In 1963 he formed a male bandura ensemble called “Bandura” . Its first performance took place in April of 1963 during the IV regional USKT Conference in Szczecin and in Radio Szczecin. The following concert took place on May 19 in Trzebiatów. The ensemble performed at that time 7 Ukrainian folk music pieces. The performance of Szczecin bandura ansamble enjoyed great popularity and it was performed in front of the audience across Poland. The last performance of bandura assembly with the participation of Piotr Łachtiuk took place during the Shevchenko concert on March 16th 1966 in Koszalin. The choir accompanied the assembly. In 1966 Piotr Łachtiuk received in Trzebiatów award of Honored Ukrainian Cultural Activist. In 1968 Mr Łachtiuk arrived in Szczecin. Priest Włodzimierz Borowiec married Olga Łaska and Piotr Łachtiuk in my apartment. Since priest Borowiec knew the past of Pantalejmon Bondarczuk and knew, that he was residing in Poland thanks to illegal documents, he did not report the sacrament of marriage to his church superior in Roman Catholic Church in Gorzów.
Piotr Łachtiuk continued to study the art of music. He was in love with bandura and singing from an early age, which motivated him to practise. As he mentioned, he practised every day for several hours and composed music pieces for bandura. He looked for contacts with other performers, corresponded with other musicians from Ukraine in order to perfect his bandura skills. A particular role in his musical education was played by the Ukrainian artist Mikoła Kołesa. He used to say that bandura is the “soul and the heart of the Ukrainian nation”. Piotr Łachtiuk was very much involved in the organisational life of the Ukrainian minority. He held the secretary post in the Ukrainian Social and Cultural Association in Szczecin. He wrote regularly for “Nasze Słowo”. He led a number of bandura ensembles over the years and he was able to pass on the love for the instrument in every place he resided. He started to compose pieces for bandura, and in his repertuar there were over 200 pieces, 150 of which were recorded. They were sent to Canada and the USA.
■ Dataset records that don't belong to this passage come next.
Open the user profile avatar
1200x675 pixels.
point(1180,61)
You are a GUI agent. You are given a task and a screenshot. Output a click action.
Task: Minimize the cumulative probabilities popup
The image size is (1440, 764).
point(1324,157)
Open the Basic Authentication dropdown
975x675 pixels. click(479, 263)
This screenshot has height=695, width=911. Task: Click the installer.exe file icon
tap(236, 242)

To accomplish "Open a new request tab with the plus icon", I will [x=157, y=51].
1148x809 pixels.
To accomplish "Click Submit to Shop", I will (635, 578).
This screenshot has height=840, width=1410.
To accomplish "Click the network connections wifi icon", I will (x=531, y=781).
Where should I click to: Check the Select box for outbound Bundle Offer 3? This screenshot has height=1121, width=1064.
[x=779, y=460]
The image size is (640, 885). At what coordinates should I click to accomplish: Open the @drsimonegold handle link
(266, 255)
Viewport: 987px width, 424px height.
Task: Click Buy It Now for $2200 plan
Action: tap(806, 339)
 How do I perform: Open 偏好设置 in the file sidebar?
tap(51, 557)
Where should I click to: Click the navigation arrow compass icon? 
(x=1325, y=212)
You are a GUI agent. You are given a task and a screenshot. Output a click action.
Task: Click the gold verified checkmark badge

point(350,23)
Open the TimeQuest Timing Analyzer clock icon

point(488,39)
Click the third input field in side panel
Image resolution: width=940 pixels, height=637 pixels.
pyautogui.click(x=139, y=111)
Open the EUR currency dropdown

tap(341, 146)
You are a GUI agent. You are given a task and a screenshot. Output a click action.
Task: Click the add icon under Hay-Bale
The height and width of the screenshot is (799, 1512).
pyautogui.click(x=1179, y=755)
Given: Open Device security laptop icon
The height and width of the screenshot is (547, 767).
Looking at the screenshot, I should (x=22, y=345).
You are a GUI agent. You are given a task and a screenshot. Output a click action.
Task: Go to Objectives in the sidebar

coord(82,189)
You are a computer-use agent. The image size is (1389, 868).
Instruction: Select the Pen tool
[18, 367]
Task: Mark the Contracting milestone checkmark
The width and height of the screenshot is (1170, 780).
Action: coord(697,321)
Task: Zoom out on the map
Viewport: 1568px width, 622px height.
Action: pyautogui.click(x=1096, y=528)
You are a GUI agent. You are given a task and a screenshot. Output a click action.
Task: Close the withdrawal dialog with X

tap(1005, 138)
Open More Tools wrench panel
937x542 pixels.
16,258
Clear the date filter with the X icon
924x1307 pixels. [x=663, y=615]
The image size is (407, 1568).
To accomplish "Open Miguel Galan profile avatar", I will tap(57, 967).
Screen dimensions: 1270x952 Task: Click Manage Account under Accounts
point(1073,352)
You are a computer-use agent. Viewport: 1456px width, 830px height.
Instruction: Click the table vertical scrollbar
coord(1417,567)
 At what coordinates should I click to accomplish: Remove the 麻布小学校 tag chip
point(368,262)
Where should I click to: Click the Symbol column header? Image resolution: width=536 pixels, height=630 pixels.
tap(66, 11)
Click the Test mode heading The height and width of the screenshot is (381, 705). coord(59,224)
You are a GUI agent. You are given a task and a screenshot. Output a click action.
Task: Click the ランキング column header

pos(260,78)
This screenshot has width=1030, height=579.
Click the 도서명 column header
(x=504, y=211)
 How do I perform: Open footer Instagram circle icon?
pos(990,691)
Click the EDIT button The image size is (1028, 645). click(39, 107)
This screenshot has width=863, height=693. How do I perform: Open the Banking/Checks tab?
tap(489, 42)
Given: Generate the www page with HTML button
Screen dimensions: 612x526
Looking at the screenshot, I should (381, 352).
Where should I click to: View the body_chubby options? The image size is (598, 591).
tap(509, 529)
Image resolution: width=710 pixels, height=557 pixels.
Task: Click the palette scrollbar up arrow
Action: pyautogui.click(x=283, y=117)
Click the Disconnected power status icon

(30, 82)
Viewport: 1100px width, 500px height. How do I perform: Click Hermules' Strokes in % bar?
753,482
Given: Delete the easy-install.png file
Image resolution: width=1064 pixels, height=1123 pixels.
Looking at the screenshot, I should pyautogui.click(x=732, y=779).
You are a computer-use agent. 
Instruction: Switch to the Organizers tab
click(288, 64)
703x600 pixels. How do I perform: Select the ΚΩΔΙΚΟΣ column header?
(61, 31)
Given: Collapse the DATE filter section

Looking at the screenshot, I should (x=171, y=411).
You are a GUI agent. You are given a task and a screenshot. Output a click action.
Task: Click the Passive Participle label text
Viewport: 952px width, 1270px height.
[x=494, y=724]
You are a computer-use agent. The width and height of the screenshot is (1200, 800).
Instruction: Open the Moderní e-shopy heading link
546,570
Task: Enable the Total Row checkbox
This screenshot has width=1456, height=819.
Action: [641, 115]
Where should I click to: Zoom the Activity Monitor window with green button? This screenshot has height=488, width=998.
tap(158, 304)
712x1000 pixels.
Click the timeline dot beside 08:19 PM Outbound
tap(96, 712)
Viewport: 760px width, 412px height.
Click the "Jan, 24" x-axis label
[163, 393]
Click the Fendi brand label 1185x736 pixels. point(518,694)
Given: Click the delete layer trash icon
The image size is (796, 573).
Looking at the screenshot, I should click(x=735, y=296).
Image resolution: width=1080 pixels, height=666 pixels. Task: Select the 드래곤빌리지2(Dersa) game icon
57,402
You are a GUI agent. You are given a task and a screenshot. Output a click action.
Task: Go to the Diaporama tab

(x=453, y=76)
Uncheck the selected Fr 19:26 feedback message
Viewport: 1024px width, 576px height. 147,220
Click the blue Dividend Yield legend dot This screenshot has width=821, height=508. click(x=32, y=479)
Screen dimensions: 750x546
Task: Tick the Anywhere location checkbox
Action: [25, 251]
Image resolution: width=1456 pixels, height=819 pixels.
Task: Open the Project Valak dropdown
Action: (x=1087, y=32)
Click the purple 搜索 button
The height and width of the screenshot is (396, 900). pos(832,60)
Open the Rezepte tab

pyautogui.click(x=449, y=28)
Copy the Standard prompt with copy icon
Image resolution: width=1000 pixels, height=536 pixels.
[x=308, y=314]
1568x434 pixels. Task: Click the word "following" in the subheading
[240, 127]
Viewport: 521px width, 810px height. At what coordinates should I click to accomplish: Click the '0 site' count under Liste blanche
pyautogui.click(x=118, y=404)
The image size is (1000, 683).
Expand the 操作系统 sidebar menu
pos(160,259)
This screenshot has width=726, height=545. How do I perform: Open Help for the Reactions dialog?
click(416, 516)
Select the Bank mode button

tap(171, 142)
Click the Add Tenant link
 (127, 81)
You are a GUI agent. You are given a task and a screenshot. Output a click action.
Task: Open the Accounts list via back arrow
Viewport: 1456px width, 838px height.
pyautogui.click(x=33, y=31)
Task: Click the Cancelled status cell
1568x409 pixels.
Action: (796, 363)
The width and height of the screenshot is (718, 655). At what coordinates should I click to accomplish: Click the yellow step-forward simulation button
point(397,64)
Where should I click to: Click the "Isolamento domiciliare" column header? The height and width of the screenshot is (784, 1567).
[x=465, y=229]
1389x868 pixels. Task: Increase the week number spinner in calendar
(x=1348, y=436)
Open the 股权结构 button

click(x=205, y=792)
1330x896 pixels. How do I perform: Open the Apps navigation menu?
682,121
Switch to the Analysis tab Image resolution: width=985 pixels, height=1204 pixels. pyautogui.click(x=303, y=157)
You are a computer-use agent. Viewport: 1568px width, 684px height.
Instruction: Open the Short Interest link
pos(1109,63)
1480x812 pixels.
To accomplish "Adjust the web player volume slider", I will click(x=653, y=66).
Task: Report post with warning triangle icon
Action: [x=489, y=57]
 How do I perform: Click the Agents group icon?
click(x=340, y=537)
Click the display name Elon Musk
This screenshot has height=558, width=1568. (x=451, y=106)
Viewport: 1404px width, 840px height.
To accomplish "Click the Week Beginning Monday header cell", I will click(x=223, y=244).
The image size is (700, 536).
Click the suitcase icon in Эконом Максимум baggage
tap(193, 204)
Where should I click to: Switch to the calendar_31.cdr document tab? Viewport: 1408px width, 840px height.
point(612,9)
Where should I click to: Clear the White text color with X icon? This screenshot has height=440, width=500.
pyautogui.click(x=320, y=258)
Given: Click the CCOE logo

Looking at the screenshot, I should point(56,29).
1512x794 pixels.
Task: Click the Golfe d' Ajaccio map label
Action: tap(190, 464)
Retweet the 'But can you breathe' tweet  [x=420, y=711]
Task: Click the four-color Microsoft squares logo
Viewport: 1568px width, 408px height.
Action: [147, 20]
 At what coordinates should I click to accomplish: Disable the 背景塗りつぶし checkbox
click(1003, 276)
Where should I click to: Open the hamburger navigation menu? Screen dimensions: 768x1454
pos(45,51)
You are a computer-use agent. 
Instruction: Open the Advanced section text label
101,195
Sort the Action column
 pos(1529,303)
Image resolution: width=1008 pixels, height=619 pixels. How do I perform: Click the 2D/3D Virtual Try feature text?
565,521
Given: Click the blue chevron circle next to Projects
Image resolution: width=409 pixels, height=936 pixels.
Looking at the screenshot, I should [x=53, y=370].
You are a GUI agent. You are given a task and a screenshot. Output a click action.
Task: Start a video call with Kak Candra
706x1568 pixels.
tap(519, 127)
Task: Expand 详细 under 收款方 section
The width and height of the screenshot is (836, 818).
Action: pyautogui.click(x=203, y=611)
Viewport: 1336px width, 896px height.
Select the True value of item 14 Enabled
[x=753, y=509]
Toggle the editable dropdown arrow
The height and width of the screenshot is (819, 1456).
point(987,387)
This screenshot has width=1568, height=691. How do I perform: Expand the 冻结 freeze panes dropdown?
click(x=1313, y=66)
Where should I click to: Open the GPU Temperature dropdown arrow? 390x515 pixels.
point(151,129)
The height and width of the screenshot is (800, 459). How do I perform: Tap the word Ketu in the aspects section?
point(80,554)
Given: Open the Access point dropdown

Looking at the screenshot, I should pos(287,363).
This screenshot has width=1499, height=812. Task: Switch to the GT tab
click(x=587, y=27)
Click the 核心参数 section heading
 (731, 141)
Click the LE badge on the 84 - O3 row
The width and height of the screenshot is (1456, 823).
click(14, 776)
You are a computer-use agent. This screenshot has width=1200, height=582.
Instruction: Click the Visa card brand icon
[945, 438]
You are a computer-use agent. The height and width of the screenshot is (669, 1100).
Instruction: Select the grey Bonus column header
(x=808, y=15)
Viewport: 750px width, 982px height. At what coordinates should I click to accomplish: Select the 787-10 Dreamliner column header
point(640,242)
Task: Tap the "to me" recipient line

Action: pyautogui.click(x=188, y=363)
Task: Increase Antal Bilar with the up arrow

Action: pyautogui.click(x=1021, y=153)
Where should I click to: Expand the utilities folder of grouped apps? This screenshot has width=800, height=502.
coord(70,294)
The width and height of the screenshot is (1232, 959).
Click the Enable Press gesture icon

Majority of the pieces performed had an original character, however he kept it a secret. A great support for his musical activity he received from his wife, with whom he spent 40 years. He revealed his real name to his wife after 36 years of their life together. As Olga Łaska recalls: “My husband said, thet his mother prayed for her to be his wife”. Piotr Łachtiuk passed away on 18th of October in 2001 in Szczecin. Until the very end he played his beloved instrument and his bandura was finally placed to rest in the glass display case in the Center of Ukrainian Culture.